## AIM OF THE EXERCISE
What lines in the entries hold the string "løbsdag"? List them.

## EXTRACTED DATA

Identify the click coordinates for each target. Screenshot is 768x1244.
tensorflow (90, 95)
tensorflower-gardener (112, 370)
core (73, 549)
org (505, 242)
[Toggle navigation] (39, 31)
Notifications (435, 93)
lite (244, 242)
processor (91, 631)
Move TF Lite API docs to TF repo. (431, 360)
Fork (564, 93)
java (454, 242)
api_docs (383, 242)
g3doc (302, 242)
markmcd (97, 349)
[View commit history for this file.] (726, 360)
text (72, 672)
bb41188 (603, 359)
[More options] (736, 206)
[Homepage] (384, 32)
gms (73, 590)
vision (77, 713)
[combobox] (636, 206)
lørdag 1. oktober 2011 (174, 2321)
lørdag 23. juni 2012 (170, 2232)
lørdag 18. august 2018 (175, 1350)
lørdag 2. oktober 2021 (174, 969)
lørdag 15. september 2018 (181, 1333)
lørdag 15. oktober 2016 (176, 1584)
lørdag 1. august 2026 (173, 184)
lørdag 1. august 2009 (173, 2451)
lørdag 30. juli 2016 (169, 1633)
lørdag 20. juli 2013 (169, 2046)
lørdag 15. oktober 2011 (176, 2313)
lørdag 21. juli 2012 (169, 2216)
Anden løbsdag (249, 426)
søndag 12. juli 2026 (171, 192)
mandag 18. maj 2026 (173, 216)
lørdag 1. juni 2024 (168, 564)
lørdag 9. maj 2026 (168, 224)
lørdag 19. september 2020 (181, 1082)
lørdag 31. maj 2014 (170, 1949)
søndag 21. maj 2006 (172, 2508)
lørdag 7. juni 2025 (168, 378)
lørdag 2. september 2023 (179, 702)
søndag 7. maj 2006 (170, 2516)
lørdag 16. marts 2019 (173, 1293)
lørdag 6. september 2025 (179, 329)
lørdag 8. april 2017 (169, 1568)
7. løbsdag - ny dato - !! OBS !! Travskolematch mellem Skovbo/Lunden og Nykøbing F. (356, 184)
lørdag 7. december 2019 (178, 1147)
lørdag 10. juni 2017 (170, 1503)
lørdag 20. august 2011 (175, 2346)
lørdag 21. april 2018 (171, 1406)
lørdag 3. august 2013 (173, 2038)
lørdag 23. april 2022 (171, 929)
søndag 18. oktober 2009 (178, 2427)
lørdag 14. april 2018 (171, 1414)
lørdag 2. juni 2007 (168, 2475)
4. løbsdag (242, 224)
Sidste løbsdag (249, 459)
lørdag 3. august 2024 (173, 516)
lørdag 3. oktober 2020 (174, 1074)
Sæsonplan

## RESPONSE FOR THIS EXERCISE
Anden løbsdag (249, 426)
7. løbsdag - ny dato - !! OBS !! Travskolematch mellem Skovbo/Lunden og Nykøbing F. (356, 184)
4. løbsdag (242, 224)
Sidste løbsdag (249, 459)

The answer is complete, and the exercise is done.